Document excerpt.
Start of Block

Autocomplete severely constrained by API limits

One thing the new Discord API gives us is support for autocomplete, and luckily, the iNat API even comes with endpoints specifically designed with autocomplete in mind. Unluckily, I can’t figure out a reasonable way to do autocomplete for our whole Discord bot user population, stay within iNaturalist API limits, and still be able to modestly scale up over the next few years.

While hitting the /v1/taxa/autocomplete endpoint repeatedly as a single user only generates a handful of requests per lookup, that’s not so great if your app handles requests for multiple users. As a specific example of the single user scenario, a web app could serve a multi-user population without cumulative effects of all of their autocomplete requests piling up and going over the limit, as each API request would come from each user’s own browser. I imagine this is the sort of use case the designers had in mind. However, Discord bots are a different animal …

Dronefly Discord bot runs on a single Linux host at home, and currently serves a modest sized user population of hundreds of active users, generating up to 1,000 requests a day. I estimate on our busiest days, 500 - 600 of those are taxon name lookups. This is a lot more volume than the single-user scenario! Given these numbers, I think it is reasonable to plan to scale gradually upwards to between 1,000 and 2,000 taxon name lookups a day. If we need to be able to handle that kind of load, and we estimate about 5 autocomplete requests per lookup, then that’s 5,000 to 10,000 requests total, just for autocomplete alone! Clearly that’s not going to scale.

End of Block

Things to do.
• A. List every proper name of a platform, program, or service that the autocomplete post mentions.
• B. Please quote the autocomplete post from "Dronefly Discord bot" up to and including "going to scale.".
The material that comes next has no connection to the autocomplete post.

Collection entries

Start of Block

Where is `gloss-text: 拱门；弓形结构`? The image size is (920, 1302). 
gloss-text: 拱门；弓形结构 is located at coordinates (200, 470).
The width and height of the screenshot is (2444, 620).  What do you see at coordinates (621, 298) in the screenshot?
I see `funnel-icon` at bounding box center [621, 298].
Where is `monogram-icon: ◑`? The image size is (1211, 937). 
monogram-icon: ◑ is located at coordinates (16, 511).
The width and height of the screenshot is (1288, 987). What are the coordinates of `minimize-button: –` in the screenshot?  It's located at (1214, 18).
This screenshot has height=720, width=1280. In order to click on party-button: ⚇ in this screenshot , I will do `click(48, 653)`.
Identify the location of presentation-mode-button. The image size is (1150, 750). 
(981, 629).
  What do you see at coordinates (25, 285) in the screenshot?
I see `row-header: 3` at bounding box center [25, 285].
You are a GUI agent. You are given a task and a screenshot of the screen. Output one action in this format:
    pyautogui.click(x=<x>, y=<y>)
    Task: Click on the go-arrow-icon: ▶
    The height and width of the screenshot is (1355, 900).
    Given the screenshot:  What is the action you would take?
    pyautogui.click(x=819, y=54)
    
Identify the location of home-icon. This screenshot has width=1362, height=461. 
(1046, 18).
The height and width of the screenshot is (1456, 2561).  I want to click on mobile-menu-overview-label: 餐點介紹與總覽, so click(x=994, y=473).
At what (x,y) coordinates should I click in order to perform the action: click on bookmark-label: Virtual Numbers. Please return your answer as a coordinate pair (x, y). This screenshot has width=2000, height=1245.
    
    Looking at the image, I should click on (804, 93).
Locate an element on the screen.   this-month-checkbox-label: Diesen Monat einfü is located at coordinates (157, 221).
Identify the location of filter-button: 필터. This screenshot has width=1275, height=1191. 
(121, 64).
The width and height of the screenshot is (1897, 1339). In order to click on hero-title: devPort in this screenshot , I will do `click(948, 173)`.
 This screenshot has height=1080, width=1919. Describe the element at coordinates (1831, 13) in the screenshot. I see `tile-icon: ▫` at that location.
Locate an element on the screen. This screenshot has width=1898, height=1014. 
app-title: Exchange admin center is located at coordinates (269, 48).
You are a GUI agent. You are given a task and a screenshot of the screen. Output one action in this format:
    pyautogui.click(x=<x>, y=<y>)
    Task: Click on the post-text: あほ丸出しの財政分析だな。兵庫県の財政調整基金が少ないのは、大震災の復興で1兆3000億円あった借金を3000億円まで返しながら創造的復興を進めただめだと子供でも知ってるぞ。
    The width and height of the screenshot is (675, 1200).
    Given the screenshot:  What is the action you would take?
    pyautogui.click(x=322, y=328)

End of Block

Solutions to each task.
• A.
- Discord
- iNaturalist (also called iNat)
- Dronefly
- Linux

• B.
Dronefly Discord bot runs on a single Linux host at home, and currently serves a modest sized user population of hundreds of active users, generating up to 1,000 requests a day. I estimate on our busiest days, 500 - 600 of those are taxon name lookups. This is a lot more volume than the single-user scenario! Given these numbers, I think it is reasonable to plan to scale gradually upwards to between 1,000 and 2,000 taxon name lookups a day. If we need to be able to handle that kind of load, and we estimate about 5 autocomplete requests per lookup, then that’s 5,000 to 10,000 requests total, just for autocomplete alone! Clearly that’s not going to scale.